Treatment of Posttubercular Syringomyelia Not Responsive to Antitubercular Therapy: Case Report and Review of Literature

Giuseppe Canova1, Alessandro Boaro1, Enrico Giordan1, Pierluigi Longatti1
  • 1Department of Neurosurgery, University of Padova, Treviso Regional Hospital, Treviso, Italy
Further Information

Publication History

07 October 2016

18 January 2017

Publication Date:
17 April 2017 (online)

Abstract

Posttubercular adhesive arachnoiditis is a rare, late complication of tubercular meningitis.

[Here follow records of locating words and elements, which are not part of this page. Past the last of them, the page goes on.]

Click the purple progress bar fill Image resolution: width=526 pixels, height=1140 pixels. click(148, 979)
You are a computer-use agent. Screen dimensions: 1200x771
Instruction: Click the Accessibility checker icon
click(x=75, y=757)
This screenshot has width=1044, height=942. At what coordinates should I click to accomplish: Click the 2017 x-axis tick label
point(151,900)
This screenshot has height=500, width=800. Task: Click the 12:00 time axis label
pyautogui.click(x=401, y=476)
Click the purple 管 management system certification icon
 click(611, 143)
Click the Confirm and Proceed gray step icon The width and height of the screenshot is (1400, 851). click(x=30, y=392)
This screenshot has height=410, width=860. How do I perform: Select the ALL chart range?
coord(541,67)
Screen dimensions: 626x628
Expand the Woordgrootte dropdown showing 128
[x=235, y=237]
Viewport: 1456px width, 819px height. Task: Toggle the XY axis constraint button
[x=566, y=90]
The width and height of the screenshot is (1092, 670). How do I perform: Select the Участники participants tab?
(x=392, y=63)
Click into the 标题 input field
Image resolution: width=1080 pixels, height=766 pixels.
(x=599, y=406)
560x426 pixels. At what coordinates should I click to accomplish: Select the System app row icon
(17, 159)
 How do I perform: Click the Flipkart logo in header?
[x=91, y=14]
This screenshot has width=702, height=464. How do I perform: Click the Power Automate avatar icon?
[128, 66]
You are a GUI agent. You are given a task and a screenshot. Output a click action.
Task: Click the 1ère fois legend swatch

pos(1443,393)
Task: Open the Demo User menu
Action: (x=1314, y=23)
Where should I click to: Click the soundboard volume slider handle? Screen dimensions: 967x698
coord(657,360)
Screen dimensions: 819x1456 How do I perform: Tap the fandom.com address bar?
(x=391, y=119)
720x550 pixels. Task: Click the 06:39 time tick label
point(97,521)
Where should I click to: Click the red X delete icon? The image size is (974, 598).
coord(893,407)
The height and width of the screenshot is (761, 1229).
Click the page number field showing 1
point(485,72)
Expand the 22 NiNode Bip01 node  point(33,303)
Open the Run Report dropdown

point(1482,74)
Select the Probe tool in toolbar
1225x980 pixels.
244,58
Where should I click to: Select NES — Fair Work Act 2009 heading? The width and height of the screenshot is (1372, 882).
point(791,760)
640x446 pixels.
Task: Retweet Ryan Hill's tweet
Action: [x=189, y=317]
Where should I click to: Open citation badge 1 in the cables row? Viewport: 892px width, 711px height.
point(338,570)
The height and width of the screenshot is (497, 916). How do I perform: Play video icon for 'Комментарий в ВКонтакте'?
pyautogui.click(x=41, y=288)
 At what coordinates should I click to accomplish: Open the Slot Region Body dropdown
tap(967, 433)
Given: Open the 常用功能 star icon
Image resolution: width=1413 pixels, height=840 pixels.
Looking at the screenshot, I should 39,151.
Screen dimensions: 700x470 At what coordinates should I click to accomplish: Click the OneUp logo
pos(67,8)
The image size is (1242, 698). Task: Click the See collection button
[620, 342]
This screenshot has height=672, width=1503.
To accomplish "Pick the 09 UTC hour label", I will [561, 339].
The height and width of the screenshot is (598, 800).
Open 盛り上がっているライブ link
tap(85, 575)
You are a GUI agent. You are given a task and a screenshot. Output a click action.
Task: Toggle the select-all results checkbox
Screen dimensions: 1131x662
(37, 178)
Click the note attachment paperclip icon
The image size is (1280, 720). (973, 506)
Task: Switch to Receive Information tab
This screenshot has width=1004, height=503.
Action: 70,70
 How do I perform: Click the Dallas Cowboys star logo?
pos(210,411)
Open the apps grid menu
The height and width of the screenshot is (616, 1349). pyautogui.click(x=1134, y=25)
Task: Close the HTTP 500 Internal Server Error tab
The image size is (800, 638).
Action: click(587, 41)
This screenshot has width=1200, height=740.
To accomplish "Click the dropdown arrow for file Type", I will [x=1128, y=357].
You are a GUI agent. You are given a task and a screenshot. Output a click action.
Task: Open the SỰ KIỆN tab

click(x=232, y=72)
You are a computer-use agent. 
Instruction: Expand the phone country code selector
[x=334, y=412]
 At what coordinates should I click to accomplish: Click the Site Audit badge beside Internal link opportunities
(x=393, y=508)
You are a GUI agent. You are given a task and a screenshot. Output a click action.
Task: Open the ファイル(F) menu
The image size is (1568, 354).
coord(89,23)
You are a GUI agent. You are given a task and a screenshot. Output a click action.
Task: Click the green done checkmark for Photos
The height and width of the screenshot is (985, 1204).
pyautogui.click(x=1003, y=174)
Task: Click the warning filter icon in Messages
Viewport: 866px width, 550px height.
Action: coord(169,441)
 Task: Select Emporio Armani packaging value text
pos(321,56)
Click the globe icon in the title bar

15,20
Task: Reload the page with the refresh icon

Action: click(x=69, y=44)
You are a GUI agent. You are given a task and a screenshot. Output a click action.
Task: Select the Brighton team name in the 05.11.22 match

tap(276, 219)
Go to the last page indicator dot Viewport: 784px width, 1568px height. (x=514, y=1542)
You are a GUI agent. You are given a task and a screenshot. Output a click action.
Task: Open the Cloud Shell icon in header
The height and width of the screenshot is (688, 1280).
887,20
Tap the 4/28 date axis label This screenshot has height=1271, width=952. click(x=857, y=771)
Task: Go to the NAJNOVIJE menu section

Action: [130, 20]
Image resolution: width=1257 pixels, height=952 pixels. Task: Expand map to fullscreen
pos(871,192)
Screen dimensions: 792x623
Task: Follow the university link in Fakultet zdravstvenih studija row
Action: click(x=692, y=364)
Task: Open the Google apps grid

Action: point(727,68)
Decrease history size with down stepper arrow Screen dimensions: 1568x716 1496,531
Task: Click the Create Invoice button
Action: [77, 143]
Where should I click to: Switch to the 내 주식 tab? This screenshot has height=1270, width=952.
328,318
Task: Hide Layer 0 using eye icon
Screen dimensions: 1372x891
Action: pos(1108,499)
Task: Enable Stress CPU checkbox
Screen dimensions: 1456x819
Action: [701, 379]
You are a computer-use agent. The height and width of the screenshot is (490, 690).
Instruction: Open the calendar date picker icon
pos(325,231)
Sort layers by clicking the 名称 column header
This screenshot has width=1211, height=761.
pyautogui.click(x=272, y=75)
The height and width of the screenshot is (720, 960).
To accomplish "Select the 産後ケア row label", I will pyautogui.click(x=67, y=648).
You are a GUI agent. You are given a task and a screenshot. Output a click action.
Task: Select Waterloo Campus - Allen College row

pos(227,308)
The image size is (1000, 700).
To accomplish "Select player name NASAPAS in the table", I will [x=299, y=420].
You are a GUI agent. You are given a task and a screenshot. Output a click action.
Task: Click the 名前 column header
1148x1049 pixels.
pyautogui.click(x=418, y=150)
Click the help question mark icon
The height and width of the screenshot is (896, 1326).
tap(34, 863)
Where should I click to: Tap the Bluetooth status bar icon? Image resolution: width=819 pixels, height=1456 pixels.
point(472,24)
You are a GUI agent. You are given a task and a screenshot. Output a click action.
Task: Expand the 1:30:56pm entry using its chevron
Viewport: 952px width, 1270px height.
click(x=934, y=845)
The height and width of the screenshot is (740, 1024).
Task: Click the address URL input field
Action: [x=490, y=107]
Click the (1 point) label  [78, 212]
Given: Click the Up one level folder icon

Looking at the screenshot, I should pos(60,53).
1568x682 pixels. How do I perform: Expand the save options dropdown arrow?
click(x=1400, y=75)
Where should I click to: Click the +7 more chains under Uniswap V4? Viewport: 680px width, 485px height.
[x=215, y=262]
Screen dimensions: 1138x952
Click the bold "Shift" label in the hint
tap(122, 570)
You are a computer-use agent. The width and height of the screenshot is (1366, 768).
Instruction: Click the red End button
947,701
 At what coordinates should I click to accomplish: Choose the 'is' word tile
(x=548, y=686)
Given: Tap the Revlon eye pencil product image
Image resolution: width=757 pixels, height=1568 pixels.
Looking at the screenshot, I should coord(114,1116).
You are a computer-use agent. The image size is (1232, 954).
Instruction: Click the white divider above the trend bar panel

Syringomyelia can develop as a consequence of intramedullary cystic lesions and cerebrospinal fluid (CSF) flow disturbance around the spinal cord, even after successful chemotherapy. We reviewed the literature related to posttubercular syringomyelia treatment and suggest a new combined surgical approach. A 25-year-old Nigerian male patient presented with legs numbness, urinary disturbance, and legs weakness. Spinal magnetic resonance revealed a T5-T7 syringomyelia, secondary to adhesive spinal arachnoiditis related to a history of tuberculous meningitis. Adhesiolysis by direct visualization with a flexible endoscope was performed and a handmade S-italic syringe-subdural shunt was placed to restore CSF flow. During the postoperative course, the neurological deficits improved together with the resolution of the syrinx. Long-term magnetic resonance imaging follow-up documented no recurrences or shunt displacements. We suggest that, when antitubercular therapy is not effective to resolve postarachnoiditis syrinx, arachnolysis with a flexible endoscope together with the placement of an S-italic shunt allowed free CSF communication between the syrinx and the subarachnoid space. Furthermore, we support that the use of an s-shaped shunt could prevent displacement or migration of the device and allows an easier revision in case of acute or late complications.

Informed Consent

An informed consent was obtained from all individual participants included in the study.